• [TASK ITEM] Each line below from the one containing "Click the large Export Delivery heading" through the one containing "Viewport: 980px width, 546px height." is to be given again exactly, and no line outside that span.

(DATASET RECORDS begins)

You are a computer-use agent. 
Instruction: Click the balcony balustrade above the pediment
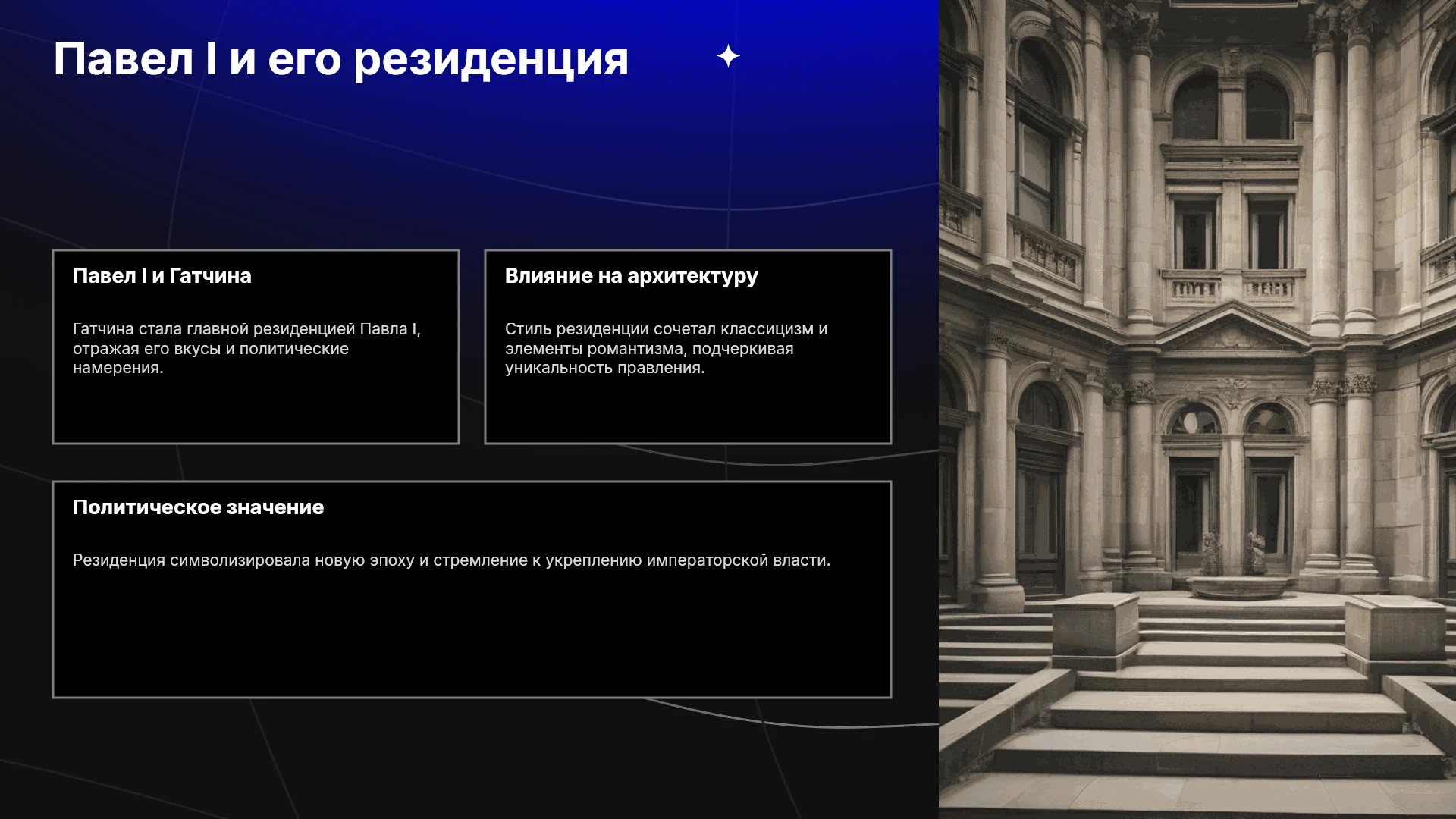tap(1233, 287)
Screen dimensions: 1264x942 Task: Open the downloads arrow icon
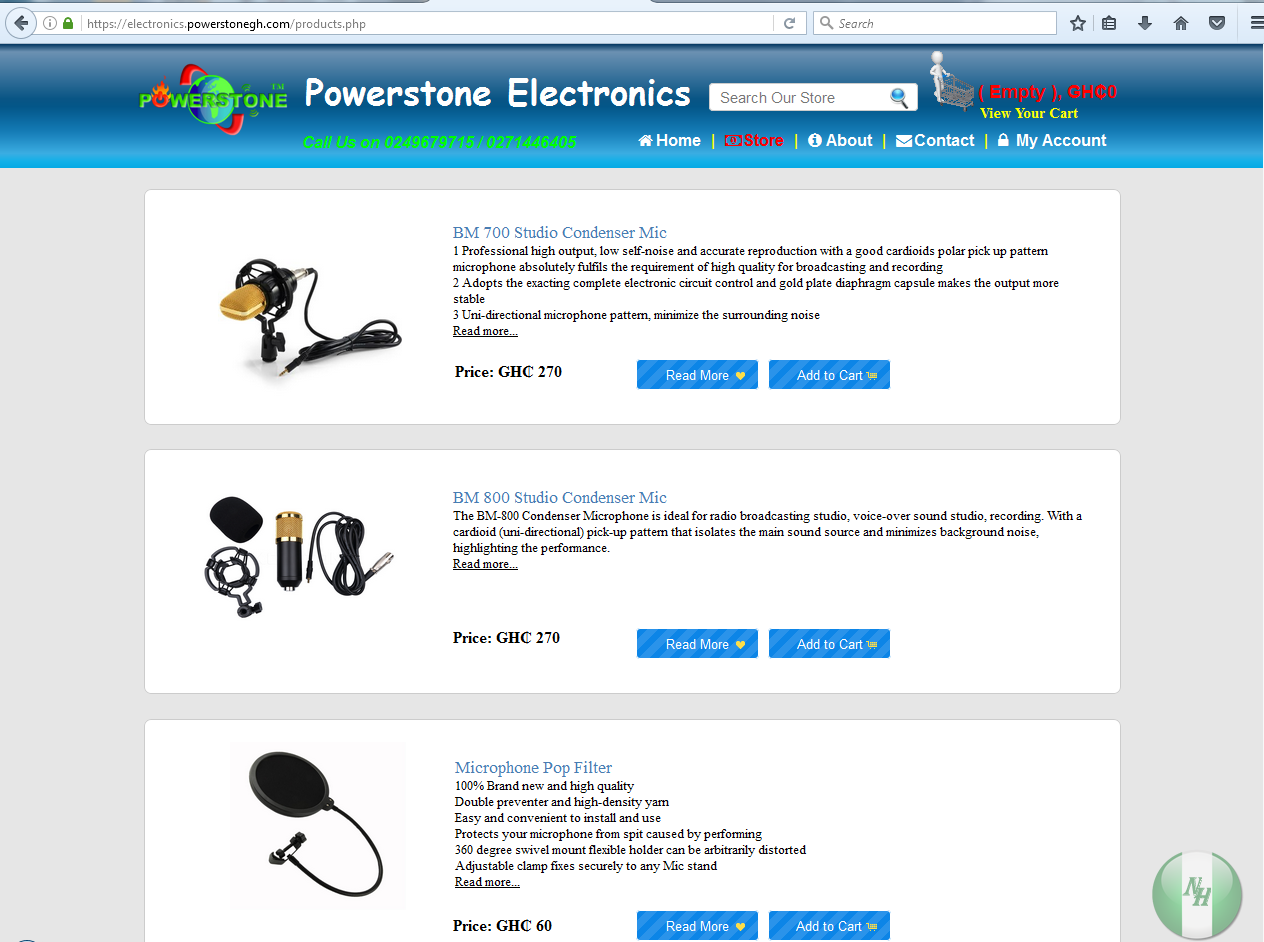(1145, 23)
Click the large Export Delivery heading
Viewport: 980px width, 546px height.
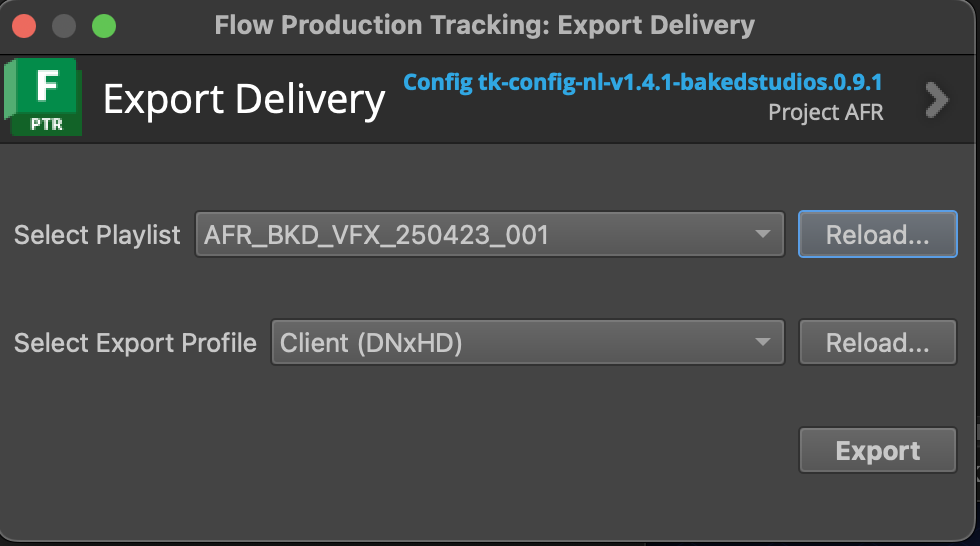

(DATASET RECORDS ends)
(DATASET RECORDS begins)

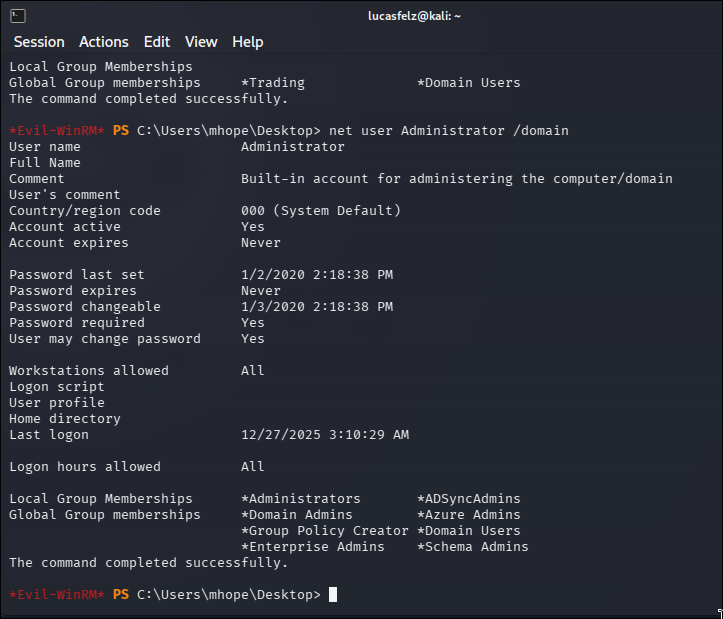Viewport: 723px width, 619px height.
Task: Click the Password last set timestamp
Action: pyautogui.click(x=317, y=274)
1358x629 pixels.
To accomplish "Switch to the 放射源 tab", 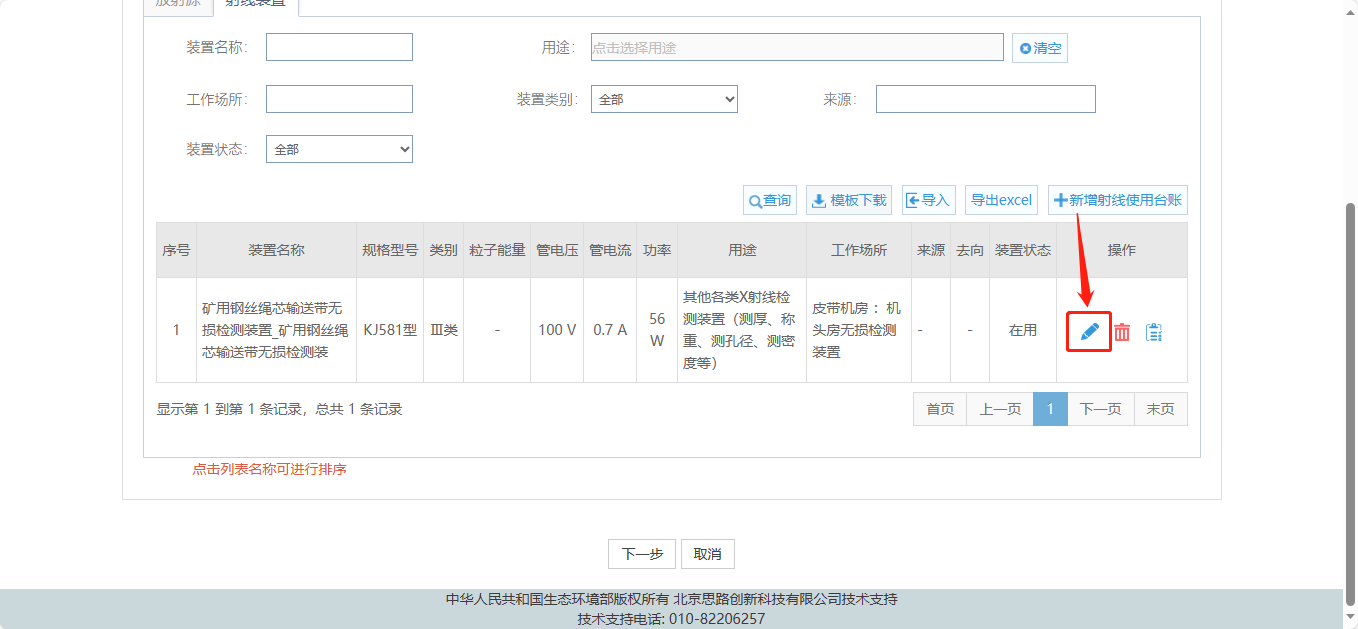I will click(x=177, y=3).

(DATASET RECORDS ends)

• [YOUR RESPONSE]
Click the large Export Delivery heading
Viewport: 980px width, 546px height.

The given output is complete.